### WHAT YOU NEED TO DO
Starting at the line below that contains "The height and width of the screenshot is (509, 420).", print each line through the end of the records exactly as it appears.

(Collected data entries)
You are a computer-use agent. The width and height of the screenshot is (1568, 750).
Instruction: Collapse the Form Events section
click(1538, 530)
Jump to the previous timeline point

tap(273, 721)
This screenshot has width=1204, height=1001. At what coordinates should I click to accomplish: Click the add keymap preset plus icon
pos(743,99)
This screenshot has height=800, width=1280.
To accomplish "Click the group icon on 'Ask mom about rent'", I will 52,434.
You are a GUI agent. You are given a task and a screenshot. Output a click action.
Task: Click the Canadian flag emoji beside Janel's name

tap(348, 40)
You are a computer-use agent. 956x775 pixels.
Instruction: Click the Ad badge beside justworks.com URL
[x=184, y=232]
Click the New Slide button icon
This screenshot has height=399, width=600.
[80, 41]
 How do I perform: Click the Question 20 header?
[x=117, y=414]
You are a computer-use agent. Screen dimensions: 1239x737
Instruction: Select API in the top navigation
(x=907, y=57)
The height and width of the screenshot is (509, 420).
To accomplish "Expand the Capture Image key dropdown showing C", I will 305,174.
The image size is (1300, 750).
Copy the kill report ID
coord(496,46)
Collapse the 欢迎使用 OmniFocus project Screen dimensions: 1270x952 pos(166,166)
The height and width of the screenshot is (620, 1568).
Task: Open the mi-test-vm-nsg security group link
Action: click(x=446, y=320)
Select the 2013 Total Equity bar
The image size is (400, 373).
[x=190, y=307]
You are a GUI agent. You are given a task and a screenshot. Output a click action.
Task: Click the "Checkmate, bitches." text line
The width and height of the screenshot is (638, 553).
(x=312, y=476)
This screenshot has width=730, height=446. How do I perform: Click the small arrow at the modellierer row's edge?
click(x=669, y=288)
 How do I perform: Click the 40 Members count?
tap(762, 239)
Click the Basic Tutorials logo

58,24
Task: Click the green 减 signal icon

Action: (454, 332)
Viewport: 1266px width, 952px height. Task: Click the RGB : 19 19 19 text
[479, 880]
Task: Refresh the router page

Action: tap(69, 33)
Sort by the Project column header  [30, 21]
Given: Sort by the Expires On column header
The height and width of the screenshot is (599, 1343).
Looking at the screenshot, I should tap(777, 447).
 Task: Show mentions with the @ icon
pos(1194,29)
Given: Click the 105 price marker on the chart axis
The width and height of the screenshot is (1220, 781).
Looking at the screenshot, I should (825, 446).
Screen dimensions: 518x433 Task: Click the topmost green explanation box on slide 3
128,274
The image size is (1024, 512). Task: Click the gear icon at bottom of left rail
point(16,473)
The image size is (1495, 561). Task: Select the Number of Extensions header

### SOLUTION
The height and width of the screenshot is (509, 420).
To accomplish "Expand the Capture Image key dropdown showing C", I will 305,174.
The image size is (1300, 750).
Copy the kill report ID
coord(496,46)
Collapse the 欢迎使用 OmniFocus project Screen dimensions: 1270x952 pos(166,166)
The height and width of the screenshot is (620, 1568).
Task: Open the mi-test-vm-nsg security group link
Action: click(x=446, y=320)
Select the 2013 Total Equity bar
The image size is (400, 373).
[x=190, y=307]
You are a GUI agent. You are given a task and a screenshot. Output a click action.
Task: Click the "Checkmate, bitches." text line
The width and height of the screenshot is (638, 553).
(x=312, y=476)
This screenshot has width=730, height=446. How do I perform: Click the small arrow at the modellierer row's edge?
click(x=669, y=288)
 How do I perform: Click the 40 Members count?
tap(762, 239)
Click the Basic Tutorials logo

58,24
Task: Click the green 减 signal icon

Action: (454, 332)
Viewport: 1266px width, 952px height. Task: Click the RGB : 19 19 19 text
[479, 880]
Task: Refresh the router page

Action: tap(69, 33)
Sort by the Project column header  [30, 21]
Given: Sort by the Expires On column header
The height and width of the screenshot is (599, 1343).
Looking at the screenshot, I should tap(777, 447).
 Task: Show mentions with the @ icon
pos(1194,29)
Given: Click the 105 price marker on the chart axis
The width and height of the screenshot is (1220, 781).
Looking at the screenshot, I should (825, 446).
Screen dimensions: 518x433 Task: Click the topmost green explanation box on slide 3
128,274
The image size is (1024, 512). Task: Click the gear icon at bottom of left rail
point(16,473)
The image size is (1495, 561). Task: Select the Number of Extensions header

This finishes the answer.